Tuesday 27 March 2018

A Kenyan author examines his life and times in 'Wrestling With the Devil'

Ngugi wa Thiong’o is author of
BY KARAMAGI RUJUMBA - 24.03.2018
In 2013, five of the more than 5,000 Kenyans tortured in detention camps during the fight to reclaim their land and self-rule from the British won a landmark ruling in the high court of the United Kingdom, which ordered its government to pay 19.9 million pound sterling in costs and compensation to those who suffered in its detention camps in Kenya.
Yet, William Hague, the then British foreign secretary told the House of Commons that his government would continue to deny liability for the actions of its colonial administration in Kenya (1895-1963) and would defend itself against claims brought from other former colonies. Such is the nature of the boldface cognitive dissonance that typified the British colonial experiment around the world.

"WRESTLING WITH THE DEVIL: A PRISON MEMOIR"
By Ngugi wa Thiong’o
The New Press ($25.99)

Ngugi wa Thiong’o, the acclaimed writer, scholar and playwright, lived under the British colonial regime in Kenya for the first 25 years of his life. In “Wrestling With the Devil: A Prison Memoir,” Mr. wa Thiong’o, currently a Distinguished Professor of English and Comparative Literature at the University of California, Irvine, adds yet another important book to his literary canon, where he deconstructs the language of colonialism, as much as he continues pounding away at the ills of capitalism, religion and the neocolonial estate as tools of subjugation.

* [EXCERPTED RECORDS]
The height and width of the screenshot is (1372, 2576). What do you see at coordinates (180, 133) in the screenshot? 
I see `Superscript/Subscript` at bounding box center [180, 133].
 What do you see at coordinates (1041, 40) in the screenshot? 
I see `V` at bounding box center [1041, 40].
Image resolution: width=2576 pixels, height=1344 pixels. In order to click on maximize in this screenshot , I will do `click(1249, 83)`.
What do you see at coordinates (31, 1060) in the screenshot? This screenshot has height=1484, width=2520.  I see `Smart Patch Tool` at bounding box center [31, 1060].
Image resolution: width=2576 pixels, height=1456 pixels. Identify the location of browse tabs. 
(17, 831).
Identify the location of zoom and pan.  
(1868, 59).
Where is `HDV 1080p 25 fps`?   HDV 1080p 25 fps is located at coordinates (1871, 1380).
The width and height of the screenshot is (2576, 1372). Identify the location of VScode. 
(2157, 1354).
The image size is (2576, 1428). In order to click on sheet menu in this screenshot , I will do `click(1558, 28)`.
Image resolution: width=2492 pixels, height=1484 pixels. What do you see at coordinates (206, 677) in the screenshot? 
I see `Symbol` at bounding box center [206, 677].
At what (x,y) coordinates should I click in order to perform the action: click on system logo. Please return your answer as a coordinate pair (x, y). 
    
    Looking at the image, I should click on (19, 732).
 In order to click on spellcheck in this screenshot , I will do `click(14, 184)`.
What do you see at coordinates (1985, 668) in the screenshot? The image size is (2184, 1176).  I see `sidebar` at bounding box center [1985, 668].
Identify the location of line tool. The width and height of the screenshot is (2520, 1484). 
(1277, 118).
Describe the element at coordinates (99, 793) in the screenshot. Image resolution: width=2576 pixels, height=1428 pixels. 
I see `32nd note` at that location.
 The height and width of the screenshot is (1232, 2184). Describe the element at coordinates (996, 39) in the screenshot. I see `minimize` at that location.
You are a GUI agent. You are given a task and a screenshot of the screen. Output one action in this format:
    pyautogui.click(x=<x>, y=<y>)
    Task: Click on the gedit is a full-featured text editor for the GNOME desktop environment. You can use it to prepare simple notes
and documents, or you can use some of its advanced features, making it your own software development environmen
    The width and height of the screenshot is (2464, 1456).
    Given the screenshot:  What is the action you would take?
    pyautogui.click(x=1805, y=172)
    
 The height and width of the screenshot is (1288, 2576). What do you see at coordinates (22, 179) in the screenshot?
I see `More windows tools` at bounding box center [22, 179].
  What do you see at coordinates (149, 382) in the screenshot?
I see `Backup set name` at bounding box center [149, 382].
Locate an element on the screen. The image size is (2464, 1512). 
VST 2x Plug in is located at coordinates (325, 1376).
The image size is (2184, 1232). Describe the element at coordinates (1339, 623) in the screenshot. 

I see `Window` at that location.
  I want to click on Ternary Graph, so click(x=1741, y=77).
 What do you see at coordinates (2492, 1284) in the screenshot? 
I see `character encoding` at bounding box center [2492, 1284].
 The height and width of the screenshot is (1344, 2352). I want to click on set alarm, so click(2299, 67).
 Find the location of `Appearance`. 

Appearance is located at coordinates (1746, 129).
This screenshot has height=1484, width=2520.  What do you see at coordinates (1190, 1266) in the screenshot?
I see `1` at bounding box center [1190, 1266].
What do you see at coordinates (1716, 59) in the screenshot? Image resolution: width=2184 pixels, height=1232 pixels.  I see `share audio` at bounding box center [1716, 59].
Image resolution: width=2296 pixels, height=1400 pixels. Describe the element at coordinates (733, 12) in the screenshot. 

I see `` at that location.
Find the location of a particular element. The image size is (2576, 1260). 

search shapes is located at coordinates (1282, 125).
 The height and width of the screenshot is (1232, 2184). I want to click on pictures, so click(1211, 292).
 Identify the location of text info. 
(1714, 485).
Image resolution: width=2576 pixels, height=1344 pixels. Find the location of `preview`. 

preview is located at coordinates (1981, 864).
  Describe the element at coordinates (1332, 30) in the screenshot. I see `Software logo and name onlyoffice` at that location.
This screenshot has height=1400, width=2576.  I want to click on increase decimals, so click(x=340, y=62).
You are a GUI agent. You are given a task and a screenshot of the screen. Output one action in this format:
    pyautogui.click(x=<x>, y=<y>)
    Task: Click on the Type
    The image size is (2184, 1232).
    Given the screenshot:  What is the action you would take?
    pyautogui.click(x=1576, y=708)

* [AIM OF THE EXERCISE]
According to the book review, what amount did the United Kingdom's high court order the British government to pay in costs and compensation in 2013? The listing comes from a separate source and is unrelated to the review.

* [TASK SOLUTION]
19.9 million pounds sterling